Take the line containing "Task: Click the red X incorrect-example icon" and every line after it to the end of the records, and copy them exactly, leaving out pictures.

(Saved entries)
--

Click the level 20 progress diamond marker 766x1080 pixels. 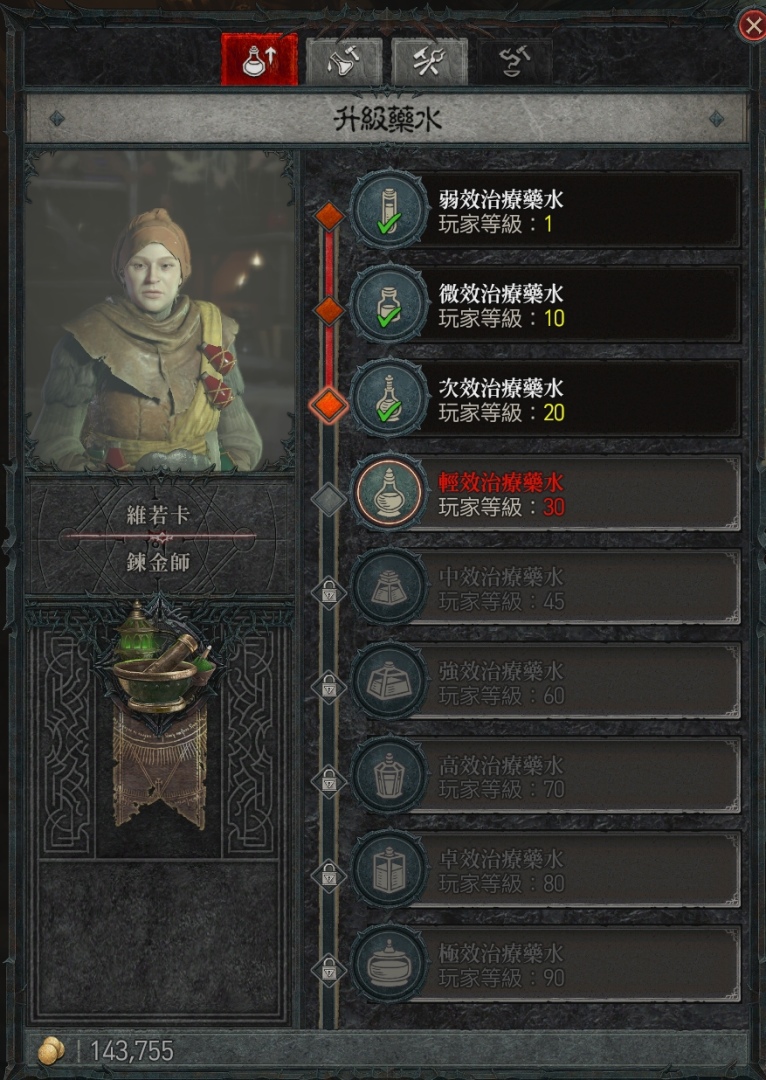coord(329,405)
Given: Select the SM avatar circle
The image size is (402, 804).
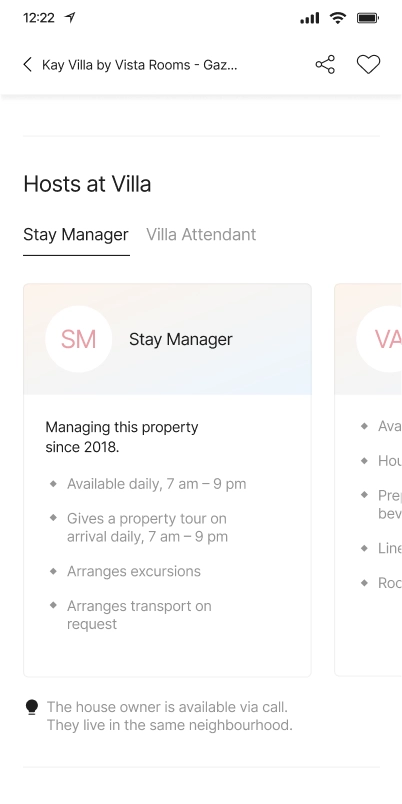Looking at the screenshot, I should click(x=78, y=339).
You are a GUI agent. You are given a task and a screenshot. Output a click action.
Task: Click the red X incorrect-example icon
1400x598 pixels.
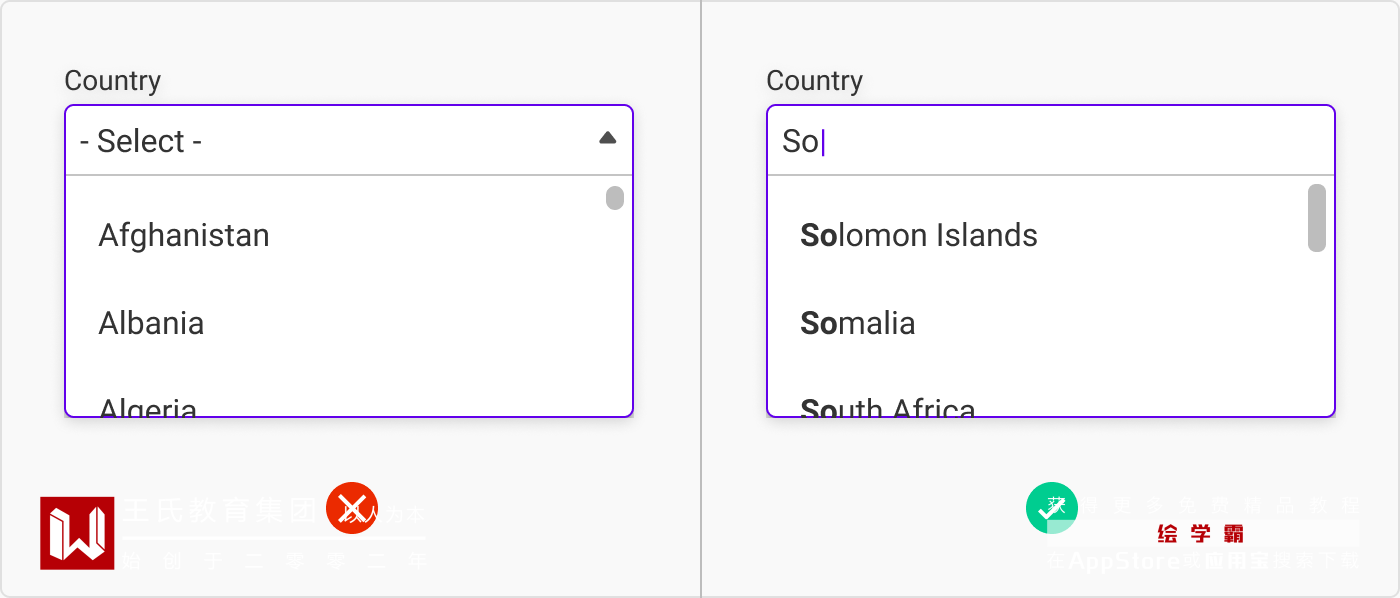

--

**ANSWER AREA**
Task: Click the red X incorrect-example icon
1400x598 pixels.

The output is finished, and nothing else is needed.